Musings From A Former Medical Claims Processor

I started my career as a claim processor, working for several different health insurance carriers. This experience has proven to be both a blessing and a curse.  The blessing is that I know what really happens to a claim when it is submitted to the health carrier for processing and the curse, well… I know what really happens to a claim when it is submitted to a health carrier for processing. Having been on both sides of the fence, a former claim processor and a current claim biller, I’ve developed my own set of billing survival skills. 

What I’ve learned:

  1. Insurance carriers, auto, life, property, work comp, health, etc. are in the business of trying not to pay claims. Yes, I said it.  I fully expect my claim to be reviewed, re-reviewed, scrutinized, delayed, questioned, pended and/or, denied. I also fully expect it to be paid. I try to cover all of the possibilities by verifying eligibility, thoroughly reviewing the benefits, setting my expectation for payment, collecting upfront, handling any upfront preapprovals or referrals and finally, billing clean and keeping that claim on my radar until the account is ZERO.
  2. Insurance carriers know that providers either lack the in-house talent, are too lazy, are totally clueless, or simply don’t bother to appeal or dispute underpaid or incorrectly processed claims.  Unless I am tipping my server, I do not plan to leave one dime on the table.  
  3. Clean claim does not mean prompt or accurate payment. If I had a dime for every claim that was billed perfectly, yet ended up being handled all wrong by the health carrier, I would have a ton of dimes. Errors occur - so pay attention.    
  4. Be nosy.

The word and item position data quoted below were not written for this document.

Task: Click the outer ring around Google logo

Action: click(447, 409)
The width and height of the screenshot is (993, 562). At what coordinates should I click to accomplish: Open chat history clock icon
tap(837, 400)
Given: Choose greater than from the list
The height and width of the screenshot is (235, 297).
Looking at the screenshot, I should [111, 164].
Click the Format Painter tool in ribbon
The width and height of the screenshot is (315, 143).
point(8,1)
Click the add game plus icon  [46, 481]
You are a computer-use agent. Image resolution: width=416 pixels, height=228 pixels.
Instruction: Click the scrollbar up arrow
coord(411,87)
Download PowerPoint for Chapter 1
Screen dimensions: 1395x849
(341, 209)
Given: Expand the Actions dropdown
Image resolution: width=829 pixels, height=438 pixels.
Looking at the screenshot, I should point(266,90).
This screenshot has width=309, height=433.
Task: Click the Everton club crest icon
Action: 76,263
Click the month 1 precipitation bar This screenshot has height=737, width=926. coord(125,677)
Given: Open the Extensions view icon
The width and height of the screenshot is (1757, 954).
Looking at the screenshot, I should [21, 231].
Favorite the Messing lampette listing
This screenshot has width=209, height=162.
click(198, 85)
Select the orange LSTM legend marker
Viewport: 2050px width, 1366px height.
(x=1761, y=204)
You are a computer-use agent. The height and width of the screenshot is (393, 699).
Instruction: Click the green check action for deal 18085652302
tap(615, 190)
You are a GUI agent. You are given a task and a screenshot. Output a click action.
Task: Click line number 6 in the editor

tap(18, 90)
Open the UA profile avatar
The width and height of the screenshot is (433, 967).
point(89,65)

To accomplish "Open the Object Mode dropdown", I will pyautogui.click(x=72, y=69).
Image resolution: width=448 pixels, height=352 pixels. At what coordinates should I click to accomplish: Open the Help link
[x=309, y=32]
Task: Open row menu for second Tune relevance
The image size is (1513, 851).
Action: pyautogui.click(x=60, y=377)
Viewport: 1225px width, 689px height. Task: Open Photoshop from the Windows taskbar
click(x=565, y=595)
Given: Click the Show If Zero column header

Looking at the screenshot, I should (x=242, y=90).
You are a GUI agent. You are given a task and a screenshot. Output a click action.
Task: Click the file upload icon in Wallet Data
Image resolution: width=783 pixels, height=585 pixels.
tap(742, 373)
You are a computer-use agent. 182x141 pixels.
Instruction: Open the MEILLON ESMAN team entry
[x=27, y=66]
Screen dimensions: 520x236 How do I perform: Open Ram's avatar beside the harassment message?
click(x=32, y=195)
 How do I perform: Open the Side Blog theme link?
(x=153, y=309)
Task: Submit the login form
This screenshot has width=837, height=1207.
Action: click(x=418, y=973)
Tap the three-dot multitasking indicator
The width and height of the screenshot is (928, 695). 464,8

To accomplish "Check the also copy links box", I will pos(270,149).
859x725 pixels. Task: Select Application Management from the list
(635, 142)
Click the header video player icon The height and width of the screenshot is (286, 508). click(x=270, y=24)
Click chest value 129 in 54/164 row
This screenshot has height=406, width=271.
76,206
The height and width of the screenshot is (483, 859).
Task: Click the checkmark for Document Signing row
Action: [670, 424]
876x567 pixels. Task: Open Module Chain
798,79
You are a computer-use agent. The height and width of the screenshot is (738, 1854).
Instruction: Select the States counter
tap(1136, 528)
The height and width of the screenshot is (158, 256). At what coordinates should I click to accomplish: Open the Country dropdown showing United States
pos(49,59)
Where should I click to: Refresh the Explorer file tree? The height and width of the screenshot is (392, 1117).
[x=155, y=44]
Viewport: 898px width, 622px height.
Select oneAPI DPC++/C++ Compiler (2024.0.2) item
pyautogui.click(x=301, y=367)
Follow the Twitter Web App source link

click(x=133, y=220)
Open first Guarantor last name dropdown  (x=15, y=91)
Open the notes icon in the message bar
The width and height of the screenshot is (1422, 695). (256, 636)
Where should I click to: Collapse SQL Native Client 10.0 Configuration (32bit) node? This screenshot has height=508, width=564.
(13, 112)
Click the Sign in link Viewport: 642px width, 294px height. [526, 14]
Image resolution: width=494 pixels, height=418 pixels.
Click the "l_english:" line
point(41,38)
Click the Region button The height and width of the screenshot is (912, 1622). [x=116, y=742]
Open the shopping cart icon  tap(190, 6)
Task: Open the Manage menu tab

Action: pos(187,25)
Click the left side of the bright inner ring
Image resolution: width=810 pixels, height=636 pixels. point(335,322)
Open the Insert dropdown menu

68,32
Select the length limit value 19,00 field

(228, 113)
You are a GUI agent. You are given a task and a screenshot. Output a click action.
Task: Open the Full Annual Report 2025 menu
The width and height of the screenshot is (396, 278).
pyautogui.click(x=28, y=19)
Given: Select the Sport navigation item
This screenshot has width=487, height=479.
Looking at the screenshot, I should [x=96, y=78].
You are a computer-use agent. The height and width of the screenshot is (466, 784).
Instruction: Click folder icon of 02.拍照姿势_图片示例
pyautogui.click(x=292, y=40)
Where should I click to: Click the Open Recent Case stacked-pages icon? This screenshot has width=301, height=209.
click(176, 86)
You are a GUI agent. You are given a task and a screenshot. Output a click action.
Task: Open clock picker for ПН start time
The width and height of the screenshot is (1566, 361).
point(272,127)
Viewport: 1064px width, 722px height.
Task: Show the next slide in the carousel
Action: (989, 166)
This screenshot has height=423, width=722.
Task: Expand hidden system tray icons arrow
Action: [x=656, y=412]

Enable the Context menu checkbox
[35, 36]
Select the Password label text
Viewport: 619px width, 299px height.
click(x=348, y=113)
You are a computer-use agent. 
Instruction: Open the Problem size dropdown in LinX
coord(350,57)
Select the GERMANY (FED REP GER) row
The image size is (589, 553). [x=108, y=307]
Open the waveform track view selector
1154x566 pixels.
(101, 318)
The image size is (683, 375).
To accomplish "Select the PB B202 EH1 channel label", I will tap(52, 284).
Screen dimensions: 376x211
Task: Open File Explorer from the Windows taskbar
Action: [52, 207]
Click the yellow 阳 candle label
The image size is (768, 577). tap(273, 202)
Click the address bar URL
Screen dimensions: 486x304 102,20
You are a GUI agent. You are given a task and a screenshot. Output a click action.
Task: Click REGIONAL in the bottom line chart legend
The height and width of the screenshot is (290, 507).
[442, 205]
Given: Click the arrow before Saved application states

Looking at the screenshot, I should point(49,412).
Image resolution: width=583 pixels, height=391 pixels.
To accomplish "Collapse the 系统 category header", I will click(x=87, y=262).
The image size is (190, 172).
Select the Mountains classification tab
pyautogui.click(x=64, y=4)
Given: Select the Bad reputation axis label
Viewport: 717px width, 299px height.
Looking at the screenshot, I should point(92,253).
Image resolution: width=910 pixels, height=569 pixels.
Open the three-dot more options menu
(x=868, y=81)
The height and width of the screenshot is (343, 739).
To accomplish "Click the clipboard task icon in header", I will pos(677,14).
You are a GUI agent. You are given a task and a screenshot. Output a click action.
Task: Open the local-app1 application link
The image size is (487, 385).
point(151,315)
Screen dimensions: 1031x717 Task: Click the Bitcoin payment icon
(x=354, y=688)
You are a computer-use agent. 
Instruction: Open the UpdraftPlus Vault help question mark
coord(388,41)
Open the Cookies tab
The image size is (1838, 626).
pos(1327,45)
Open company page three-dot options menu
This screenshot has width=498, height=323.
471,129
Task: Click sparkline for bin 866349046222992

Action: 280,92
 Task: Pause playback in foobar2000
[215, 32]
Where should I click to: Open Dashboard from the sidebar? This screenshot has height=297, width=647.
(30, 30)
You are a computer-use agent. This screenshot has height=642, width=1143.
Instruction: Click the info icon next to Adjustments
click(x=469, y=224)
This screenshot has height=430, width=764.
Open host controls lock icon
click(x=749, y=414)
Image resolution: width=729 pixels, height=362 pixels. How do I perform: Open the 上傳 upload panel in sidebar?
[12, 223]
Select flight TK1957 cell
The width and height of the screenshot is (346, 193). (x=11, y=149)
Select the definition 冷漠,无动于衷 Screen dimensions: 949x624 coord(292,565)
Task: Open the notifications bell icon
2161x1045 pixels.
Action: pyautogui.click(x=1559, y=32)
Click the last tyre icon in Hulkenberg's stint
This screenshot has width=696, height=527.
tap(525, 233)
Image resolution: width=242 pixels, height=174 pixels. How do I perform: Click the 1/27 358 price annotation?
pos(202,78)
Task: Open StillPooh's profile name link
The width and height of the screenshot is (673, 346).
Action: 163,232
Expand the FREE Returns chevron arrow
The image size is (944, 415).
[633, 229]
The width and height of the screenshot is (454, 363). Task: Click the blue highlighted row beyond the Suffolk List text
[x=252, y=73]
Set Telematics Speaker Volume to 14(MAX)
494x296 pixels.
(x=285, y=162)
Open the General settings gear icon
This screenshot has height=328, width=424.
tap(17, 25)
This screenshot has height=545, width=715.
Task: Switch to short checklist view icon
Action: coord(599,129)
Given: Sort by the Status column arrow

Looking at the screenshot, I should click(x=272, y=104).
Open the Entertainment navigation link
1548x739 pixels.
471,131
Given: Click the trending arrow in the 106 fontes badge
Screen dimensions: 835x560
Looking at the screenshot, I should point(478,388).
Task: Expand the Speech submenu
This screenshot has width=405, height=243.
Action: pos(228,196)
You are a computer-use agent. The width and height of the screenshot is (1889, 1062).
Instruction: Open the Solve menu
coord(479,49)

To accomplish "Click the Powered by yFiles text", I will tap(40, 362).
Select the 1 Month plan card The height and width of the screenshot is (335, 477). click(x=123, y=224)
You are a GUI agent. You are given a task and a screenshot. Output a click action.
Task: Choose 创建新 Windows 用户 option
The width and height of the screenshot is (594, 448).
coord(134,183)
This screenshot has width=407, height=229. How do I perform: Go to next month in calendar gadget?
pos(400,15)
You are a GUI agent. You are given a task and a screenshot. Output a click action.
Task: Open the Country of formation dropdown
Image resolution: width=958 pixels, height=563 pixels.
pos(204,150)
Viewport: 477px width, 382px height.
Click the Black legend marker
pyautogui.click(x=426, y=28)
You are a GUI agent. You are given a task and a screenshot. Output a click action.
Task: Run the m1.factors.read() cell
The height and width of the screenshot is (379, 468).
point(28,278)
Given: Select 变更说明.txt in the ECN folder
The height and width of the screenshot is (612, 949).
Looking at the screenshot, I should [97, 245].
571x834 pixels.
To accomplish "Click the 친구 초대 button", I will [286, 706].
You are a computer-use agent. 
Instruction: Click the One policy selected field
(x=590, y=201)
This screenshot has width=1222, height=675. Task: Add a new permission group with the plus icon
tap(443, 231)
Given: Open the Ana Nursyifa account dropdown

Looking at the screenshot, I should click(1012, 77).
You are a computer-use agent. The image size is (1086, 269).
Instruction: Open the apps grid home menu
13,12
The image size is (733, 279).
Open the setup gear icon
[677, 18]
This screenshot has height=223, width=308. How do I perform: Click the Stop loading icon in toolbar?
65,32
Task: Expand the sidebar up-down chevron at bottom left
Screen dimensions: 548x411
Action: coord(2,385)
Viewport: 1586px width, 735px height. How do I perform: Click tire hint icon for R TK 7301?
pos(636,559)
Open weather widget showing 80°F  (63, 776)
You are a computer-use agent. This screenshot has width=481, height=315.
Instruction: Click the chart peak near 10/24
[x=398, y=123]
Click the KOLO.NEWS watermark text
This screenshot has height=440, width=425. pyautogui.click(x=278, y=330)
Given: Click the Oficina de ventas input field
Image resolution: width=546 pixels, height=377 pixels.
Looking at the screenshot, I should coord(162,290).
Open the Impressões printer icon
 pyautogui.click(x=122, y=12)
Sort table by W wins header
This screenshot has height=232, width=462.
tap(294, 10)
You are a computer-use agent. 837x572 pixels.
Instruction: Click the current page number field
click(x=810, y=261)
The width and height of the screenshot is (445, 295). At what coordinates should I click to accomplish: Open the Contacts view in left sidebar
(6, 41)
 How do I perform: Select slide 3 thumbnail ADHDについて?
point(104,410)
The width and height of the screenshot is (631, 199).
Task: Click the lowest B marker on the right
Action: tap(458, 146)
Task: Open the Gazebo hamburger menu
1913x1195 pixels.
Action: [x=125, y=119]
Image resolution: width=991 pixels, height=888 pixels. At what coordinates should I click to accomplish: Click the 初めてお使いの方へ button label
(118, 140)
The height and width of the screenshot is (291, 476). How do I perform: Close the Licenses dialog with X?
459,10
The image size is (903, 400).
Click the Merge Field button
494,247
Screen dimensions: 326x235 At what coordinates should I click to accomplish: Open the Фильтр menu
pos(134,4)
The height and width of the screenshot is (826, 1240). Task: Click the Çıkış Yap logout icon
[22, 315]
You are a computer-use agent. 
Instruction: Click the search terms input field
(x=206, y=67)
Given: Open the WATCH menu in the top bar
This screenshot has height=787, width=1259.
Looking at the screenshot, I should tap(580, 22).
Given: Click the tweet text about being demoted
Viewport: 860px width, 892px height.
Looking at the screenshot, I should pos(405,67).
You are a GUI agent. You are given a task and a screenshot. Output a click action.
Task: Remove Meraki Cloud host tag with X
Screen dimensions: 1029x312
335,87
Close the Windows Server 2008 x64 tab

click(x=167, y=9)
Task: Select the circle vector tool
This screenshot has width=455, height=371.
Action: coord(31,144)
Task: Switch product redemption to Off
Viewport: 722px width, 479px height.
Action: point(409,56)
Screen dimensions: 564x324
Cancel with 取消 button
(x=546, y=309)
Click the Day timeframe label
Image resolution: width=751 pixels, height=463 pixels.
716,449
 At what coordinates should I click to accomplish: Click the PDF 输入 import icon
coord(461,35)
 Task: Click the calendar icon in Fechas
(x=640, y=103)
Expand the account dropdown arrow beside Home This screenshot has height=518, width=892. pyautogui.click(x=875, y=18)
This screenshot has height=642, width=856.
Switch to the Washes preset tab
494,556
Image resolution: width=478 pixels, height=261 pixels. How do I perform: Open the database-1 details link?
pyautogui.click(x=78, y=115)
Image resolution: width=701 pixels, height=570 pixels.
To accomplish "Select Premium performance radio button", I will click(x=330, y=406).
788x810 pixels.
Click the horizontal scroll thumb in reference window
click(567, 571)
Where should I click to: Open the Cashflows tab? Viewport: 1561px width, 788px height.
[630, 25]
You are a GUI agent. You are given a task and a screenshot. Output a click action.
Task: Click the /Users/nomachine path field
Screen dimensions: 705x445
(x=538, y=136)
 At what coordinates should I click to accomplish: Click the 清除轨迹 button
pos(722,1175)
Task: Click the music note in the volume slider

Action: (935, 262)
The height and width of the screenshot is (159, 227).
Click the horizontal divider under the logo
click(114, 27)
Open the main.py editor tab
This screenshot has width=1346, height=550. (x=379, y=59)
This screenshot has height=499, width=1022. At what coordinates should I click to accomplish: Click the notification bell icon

Call the carrier or pull the billing manual online at the carrier’s website if you have any concerns about how to bill or how to correct a claim. 
  5. Sending duplicate claims is a no no and it may land you on the carrier’s “suspect provider list.” Sending a claim over and over simply because it was not paid, without first calling the carrier to find out the reason, is a time waster. It also adds to claim backlog.
  6. Speaking of backlog ... yes, claim backlog is real and nobody wants to talk about it or admit to it. The delay may not be on your end at all.
  7. Don’t expect the health carrier to go the extra mile to find out the correct plan holder’s ID number or the patient’s date of birth or gender. Don’t expect them to forward your claim on to the new billing address, read all of the claim notes (even if they pertain to your claim) or see if a valid authorization is on file.  It won’t happen, so bill it right the first time.
  8. Don’t assume that all processing data, including fee schedules and payment rates, are updated annually. When in doubt, ask.
  9. Don’t assume that the health carrier is always right, claim processing is usually taught on job so the person that handled your claim could have days, weeks or years of experience. Benefits have been quoted wrong and claims have been processed incorrectly. Don’t be afraid to challenge any payment that just does not seem right to you. The patient’s benefit booklet can help you determine if a claim has been handled in accordance with the plan provisions.
  10. Just like the hordes of socks that seem to go astray during the wash cycle, this too seems to happen when submitting paper claims. The billing address is correct, yet the claims “is not on file” with the health carrier. I have even had health carrier’s tell me that a claim, submitted electronically, was never received. Electronic claims are easier to trace, paper not so much. You want prompt payment and you do not want your patients PHI flowing around for any eyes to see, so, follow up on all paper claims within a couple weeks of submission just to make sure the claim is on file.
  11. Set your expectations for how every claim should pay and jot it down. When payment comes in, compare your expectations with reality. It is impossible to know exactly how a claim will pay, but you should be in the ballpark. Not paid as expected? Your ego is on the line, so you will need to know how you could have been so wrong. The result; timely correction and rebilling or maybe just a good lesson on how to get that claim through the next time.

Of course, you can use all of these wins to help negotiate for a big bonus.

Note:  No health carrier names are mention so no health carrier’s were harmed during the writing of this article. This article represents my personal history and experiences only.